Using the records below, find how many lines hold the word "page" and reply with only that number.

**** TASK INPUTS ****

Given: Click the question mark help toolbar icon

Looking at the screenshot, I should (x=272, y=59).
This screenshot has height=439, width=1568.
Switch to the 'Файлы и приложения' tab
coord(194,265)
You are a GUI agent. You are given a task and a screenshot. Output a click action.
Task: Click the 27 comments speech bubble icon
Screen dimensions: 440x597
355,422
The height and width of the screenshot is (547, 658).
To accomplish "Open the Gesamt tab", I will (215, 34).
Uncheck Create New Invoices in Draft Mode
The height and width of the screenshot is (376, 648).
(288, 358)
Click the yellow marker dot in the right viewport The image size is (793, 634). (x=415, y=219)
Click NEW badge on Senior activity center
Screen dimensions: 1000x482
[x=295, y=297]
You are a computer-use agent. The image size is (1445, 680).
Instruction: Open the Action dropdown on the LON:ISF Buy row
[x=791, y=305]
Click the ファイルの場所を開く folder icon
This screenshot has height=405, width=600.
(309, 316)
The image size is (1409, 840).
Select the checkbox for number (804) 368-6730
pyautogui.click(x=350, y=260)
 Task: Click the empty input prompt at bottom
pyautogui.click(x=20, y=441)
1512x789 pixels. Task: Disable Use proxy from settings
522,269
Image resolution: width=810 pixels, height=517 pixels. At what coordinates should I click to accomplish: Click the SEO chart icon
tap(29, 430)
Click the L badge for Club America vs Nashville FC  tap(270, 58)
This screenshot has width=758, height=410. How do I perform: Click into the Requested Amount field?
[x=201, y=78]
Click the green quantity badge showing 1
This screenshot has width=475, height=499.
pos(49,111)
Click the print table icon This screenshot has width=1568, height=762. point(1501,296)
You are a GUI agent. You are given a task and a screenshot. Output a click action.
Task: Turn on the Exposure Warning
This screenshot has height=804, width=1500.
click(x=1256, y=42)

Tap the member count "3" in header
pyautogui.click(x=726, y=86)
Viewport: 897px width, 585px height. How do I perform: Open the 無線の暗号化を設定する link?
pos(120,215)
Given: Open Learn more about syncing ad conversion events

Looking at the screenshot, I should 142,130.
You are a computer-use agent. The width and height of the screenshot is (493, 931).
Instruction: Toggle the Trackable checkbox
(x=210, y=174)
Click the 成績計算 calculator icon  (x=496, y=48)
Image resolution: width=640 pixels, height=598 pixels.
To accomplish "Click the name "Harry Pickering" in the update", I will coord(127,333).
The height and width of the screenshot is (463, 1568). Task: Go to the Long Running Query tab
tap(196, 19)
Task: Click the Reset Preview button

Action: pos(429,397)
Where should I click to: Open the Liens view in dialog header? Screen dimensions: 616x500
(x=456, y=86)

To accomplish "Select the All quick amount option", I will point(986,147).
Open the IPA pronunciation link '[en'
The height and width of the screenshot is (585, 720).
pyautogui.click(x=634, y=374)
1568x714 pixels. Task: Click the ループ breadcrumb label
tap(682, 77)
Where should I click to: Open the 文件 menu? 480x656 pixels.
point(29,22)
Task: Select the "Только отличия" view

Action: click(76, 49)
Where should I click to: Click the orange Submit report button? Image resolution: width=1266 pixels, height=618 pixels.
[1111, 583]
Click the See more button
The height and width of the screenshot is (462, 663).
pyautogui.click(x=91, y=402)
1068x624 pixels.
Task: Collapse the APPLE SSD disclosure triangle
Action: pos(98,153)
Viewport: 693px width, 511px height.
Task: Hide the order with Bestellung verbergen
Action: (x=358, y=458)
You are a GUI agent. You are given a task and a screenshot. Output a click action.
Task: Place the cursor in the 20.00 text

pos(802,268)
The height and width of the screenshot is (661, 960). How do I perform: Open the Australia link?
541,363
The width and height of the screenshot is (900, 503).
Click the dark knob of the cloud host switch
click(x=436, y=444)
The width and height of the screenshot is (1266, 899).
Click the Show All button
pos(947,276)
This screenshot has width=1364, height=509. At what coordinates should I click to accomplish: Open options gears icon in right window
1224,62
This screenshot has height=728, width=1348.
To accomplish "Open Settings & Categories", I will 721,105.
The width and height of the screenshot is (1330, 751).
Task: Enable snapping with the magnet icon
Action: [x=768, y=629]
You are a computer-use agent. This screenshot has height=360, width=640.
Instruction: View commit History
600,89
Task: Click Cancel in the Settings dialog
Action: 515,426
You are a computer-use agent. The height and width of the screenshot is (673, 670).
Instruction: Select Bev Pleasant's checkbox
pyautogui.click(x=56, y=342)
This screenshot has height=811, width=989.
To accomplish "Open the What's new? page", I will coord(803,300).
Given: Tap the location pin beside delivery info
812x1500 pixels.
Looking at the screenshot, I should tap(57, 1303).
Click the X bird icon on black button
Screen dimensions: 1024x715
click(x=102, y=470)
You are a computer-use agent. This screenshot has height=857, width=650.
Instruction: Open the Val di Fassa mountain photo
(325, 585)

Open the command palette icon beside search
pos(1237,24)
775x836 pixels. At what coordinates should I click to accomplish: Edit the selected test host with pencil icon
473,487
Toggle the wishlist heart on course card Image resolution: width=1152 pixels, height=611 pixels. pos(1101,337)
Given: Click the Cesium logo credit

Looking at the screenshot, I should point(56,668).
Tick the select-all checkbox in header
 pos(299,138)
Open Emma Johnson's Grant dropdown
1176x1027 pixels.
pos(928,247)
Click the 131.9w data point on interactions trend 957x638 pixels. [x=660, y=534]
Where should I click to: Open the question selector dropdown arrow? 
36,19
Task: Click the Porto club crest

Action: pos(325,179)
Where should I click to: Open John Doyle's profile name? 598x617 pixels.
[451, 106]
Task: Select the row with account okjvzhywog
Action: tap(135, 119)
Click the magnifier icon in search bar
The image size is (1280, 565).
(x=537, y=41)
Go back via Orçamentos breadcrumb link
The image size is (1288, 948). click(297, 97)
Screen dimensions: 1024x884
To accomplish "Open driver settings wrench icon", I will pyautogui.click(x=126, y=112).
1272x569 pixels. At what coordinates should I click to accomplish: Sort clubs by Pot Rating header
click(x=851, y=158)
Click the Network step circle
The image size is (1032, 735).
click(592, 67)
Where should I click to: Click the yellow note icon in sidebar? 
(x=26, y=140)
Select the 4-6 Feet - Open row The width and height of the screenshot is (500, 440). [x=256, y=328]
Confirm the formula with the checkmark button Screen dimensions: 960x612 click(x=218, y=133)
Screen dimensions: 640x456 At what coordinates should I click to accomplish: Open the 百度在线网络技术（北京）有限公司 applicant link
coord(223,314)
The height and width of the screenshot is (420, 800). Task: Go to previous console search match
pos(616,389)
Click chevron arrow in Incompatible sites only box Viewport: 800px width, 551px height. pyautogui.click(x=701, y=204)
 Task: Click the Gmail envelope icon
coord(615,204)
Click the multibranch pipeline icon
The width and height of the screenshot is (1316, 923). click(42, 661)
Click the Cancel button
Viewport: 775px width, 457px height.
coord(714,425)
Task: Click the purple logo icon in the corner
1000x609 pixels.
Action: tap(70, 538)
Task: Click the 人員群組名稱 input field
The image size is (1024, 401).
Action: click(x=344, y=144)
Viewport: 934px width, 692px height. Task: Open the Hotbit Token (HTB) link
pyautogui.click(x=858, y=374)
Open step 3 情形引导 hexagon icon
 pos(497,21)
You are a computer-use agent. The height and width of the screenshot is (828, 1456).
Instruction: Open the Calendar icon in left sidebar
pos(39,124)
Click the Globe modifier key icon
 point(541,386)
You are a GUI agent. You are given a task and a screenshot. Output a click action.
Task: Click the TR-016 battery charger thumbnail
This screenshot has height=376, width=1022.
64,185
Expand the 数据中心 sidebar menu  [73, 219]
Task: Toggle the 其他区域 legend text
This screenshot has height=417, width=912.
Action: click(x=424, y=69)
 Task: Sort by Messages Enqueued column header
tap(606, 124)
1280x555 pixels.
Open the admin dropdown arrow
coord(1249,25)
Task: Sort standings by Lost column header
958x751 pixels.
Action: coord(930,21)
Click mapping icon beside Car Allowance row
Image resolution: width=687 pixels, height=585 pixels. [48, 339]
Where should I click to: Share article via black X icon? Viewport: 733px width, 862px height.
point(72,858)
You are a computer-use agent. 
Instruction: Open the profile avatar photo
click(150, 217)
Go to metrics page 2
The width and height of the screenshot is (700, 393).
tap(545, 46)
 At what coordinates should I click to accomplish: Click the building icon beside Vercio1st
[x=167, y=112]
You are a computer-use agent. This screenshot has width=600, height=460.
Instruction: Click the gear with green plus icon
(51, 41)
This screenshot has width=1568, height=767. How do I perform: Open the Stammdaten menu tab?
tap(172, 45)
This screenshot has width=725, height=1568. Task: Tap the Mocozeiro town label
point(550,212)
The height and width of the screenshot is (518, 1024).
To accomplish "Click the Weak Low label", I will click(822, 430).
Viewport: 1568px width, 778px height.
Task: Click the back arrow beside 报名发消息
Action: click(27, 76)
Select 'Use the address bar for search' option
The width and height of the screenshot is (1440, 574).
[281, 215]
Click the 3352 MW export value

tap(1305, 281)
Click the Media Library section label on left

****

◆ TASK OUTPUT ◆
2